In The Independent on Sunday last week, a Cambridge graduate called Tom Ellis described how it feels to be the child of a sperm donor. The man he thought was his father was actually infertile, and his mother had two sons by different donors. When Ellis discovered the truth, it made sense of some things - why he didn't look like his brother, and why he had never felt close to his father - but made an appalling muddle of the rest.

"I had been taught by my parents, and at school, that any family is OK so long as somebody loves you," he wrote. "It's not. I wish it were. I now have a deep need to find out who my father is. I need to know who it is that makes me who I am. You can't put a child or an adult into a situation like this and tell them that all you need is love and care, because it's not true. You need the genetic links, too ... I feel like a tree that has half of its roots missing. And without them, I can hardly stand up."
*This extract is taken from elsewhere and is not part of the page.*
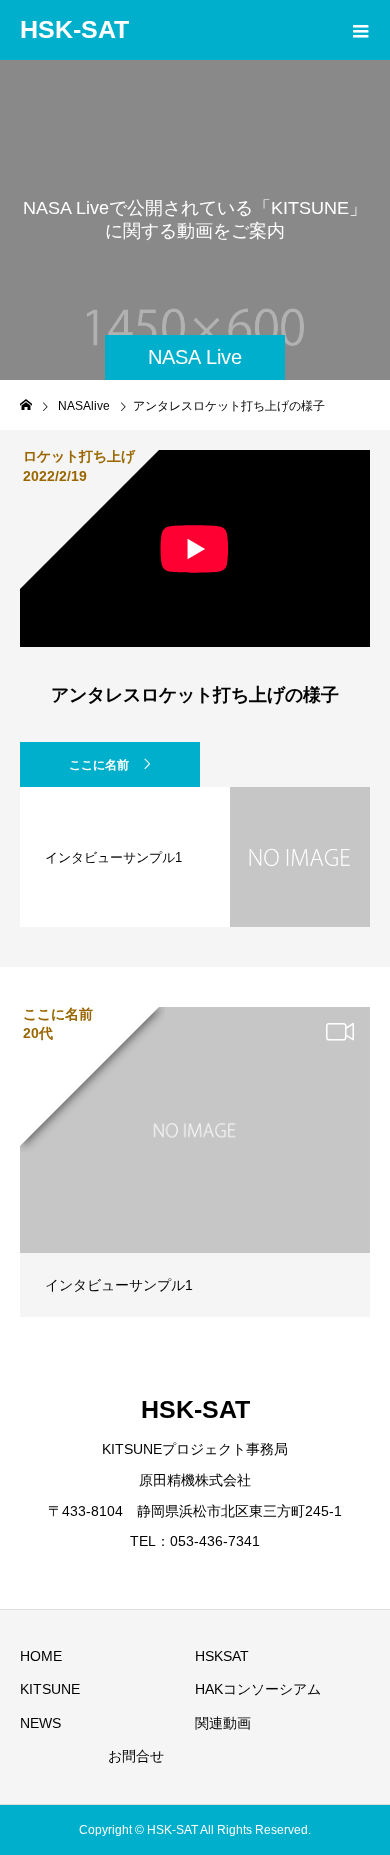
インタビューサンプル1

The all-you-need-is-love doctrine - as adopted into law under the new IVF guidelines - wilfully ignores what common sense tells us. Each of our parents is literally half of us: take away either half and you are bound to leave a wound. Fathers don't actually need to do very much to make a child happy (my own father's paternal duties were confined to making fart jokes and doing tribal dances in his underpants), but they do need to be there.

The heartening news is that women seem to be increasingly wise to this. Lesbians who want to start families go to great lengths to find men, usually gay, who want to be fathers rather than mere donors.

Straight, single women are trying to hammer out similar arrangements. Jennie Withers, 41, has been doing the rounds of the media this week, asking for men to volunteer to be a "co-parent". No romantic strings attached: she just wants their sperm and their active participation in the child's life. It's still a long way from any child's dream family, but I suppose you could call it progress.